# Problem finding a partial derivative

1. Oct 9, 2011

### chexmix

1. The problem statement, all variables and given/known data

I am working on a homework problem involving partial derivatives. I've been checking my answers against what Wolfram Alpha spits out just for extra assurance. For the following problem

Find all the second partial derivatives: v = $\frac{xy}{(x-y)}$.

When I get to the point where I am deriving v$_{xy}$, Wolfram Alpha gives me

$\frac{2xy}{(x-y)^3}$

but I get something different. If someone can tell me where I am going wrong here, I would be most grateful: I've stared at this for some time now. I suspect it is something very trivial. I am using the quotient rule.

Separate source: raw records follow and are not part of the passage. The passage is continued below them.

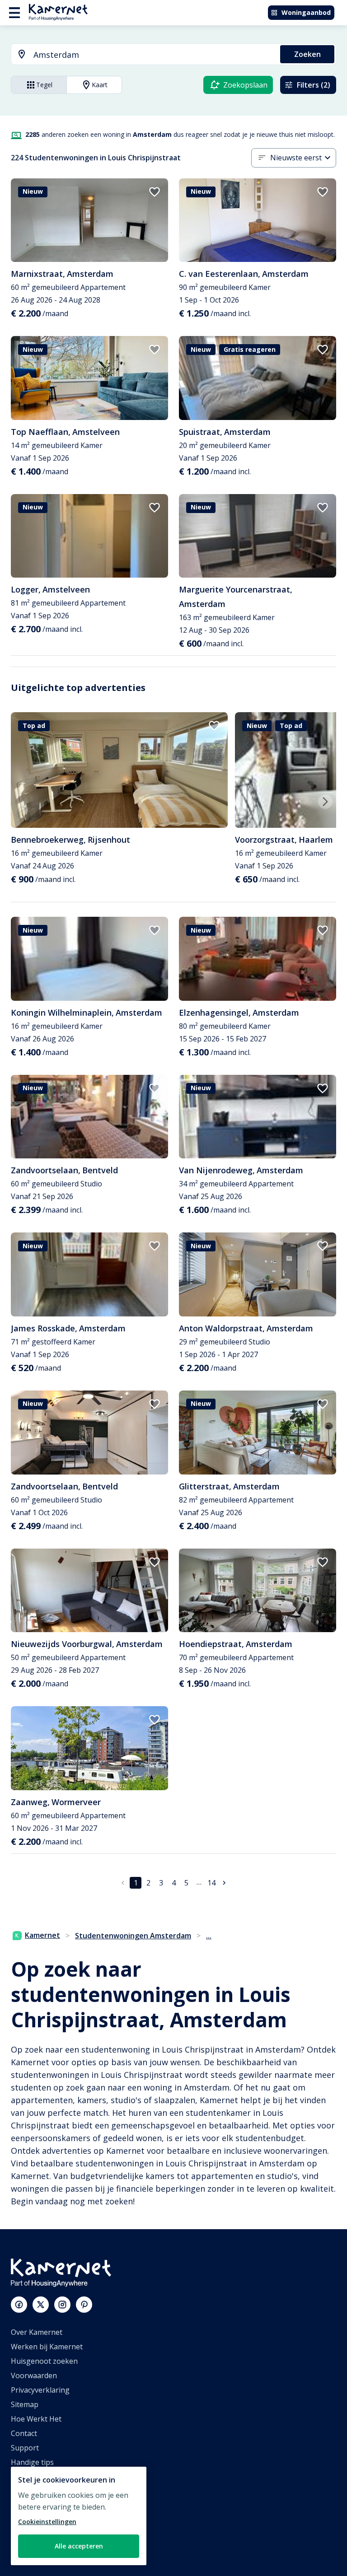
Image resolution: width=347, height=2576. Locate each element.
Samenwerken (35, 2506)
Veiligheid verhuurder (47, 2549)
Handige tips (32, 2462)
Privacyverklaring (40, 2390)
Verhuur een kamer (44, 2534)
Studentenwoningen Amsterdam (133, 1936)
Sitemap (24, 2404)
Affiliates (25, 2491)
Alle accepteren (79, 2546)
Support (25, 2448)
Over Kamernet (36, 2332)
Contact (24, 2433)
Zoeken (307, 54)
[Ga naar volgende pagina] (224, 1883)
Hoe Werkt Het (36, 2419)
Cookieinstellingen (47, 2521)
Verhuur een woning (46, 2520)
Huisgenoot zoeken (44, 2361)
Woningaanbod (306, 12)
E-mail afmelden (38, 2477)
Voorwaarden (34, 2375)
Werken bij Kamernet (47, 2347)
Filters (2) (313, 85)
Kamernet (42, 1935)
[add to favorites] (154, 192)
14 (211, 1883)
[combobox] (140, 55)
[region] (78, 2516)
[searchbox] (153, 55)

2. The attempt at a solution

$\frac{\partial}{\partial y}$ $\frac{y^2}{(x-y)^2}$

$\frac{(x-y)^2 * 2y - y^2 * (2 (x-y))}{(x-y)^4}$

$\frac{(x-y)((x-y)*2y - 2y^2)}{(x-y)^4}$

$\frac{2xy-4y^2}{(x-y)^3}$

Thanks,

Glenn

2. Oct 9, 2011

### Bassalisk

You forgot the minus.
$\frac{\partial}{\partial y}$ $\frac{-y^2}{(x-y)^2}$

And in your quotient rule, you forgot the derivative on the "inner" function, which is -1.

$\frac{\partial(x-y)^{2}}{\partial y}=2(x-y)(-1)$

3. Oct 9, 2011

### chexmix

Ahh, I was even further off than I thought. Thanks so much. It makes sense now.